Posted Tuesday, July 15, 2008, at 7:15 AM ETThe more you think about Web head shots, the more loaded a social artifact they become. Scholars have begun to examine "impression management" online. One study posits that people with attractive friends on their Facebook "wall" benefit from a halo effect and are themselves perceived to be more attractive. Researchers have also done interesting things with yearbook photos (the original Web head shot). This study found that whether a woman smiles in her photo (PDF) can predict "favorable outcomes in marriage and personal well-being up to 30 years later." Sort of cool to know, but how does it apply to me? (And could it possibly be true?)
Naturally, the Internet has taken photo research into its own narcissistic hands with a creepy/fascinating site called Facestat. It's an inspired update of the venerable Hot or Not, and approaches its mission—to get people to rate photos—from a quasi-scientific angle:
Upload a photo, and choose some questions such as "How old do you think I am?" or "Do I seem trustworthy?" Within a couple hours, you will have detailed statistics about how people feel about the picture you provide. It's like market research for the individual. And it's free!
It's market research for the individual! Not some shallow exercise for the insecure!
The site's most addictive feature is its request that face-judgers use a single word to describe each photo. This leads to all sorts of creativity and randomness. My own photo was tagged with the following adjectives: "ewwwww," "sailor," "bored," "BritishCute" (I assume that's a good thing), "insane," "boring," "lol," "forehead," "Gentleman," "contrasting," and "LeeHarveyOswald!!!!!!" The crowd did display some wisdom by guessing my age and political orientation correctly.

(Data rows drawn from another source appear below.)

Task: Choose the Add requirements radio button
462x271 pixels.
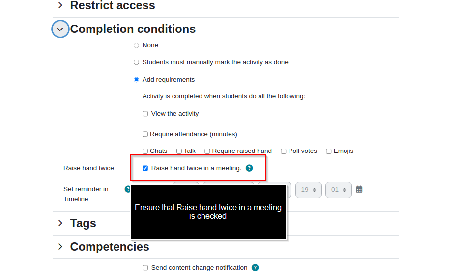Action: tap(136, 80)
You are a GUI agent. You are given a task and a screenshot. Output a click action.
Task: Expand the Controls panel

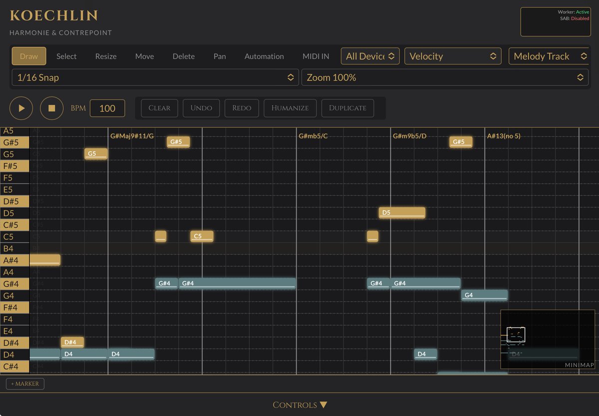[300, 405]
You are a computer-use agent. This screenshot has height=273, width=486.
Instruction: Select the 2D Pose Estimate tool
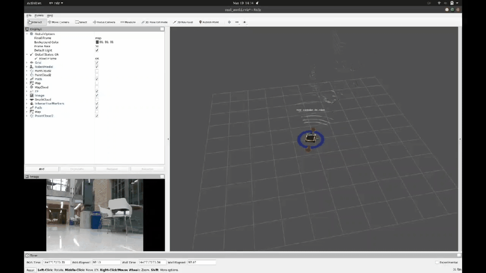pyautogui.click(x=155, y=22)
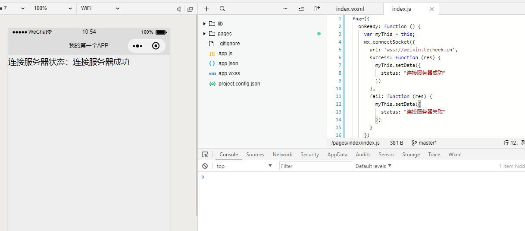Switch to the Network devtools tab
Screen dimensions: 525x231
[282, 155]
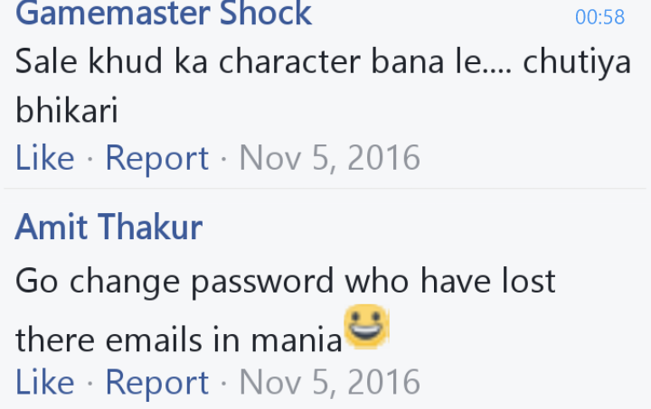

To date, Facestat has collected 16,818,344 judgments on 126,090 faces. The people behind the site, a group of programmers called Dolores Labs, have played with the data in fun ways. They noted which pairs of tags tend to appear together—athletic and driven, gay and cowboy, old and sour, young and uninterested. They've also built a graphical explorer, with which you can follow the webs of adjectives for an entire afternoon. The promise of accurate "market research" hasn't been totally fulfilled. Looking around the site, I've found the crowd-sourced judgments to be fickle. For every person who thinks you're "not bad," there's another that thinks you're phony—or worse.
So it seems that you, Internet person, are left with two options: Just pick a photo and go for it, or go the arty/ironic route. It's not as if you can stay hidden forever. Eventually someone will upload you to Flickr or tag you in a wedding pic wearing an unflattering, unchosen color. My own half-solution: I took a photo and ran it through something called the Face Transformer that created a manga version of myself. It's me, but it's not really me. That's kind of how it feels to be online.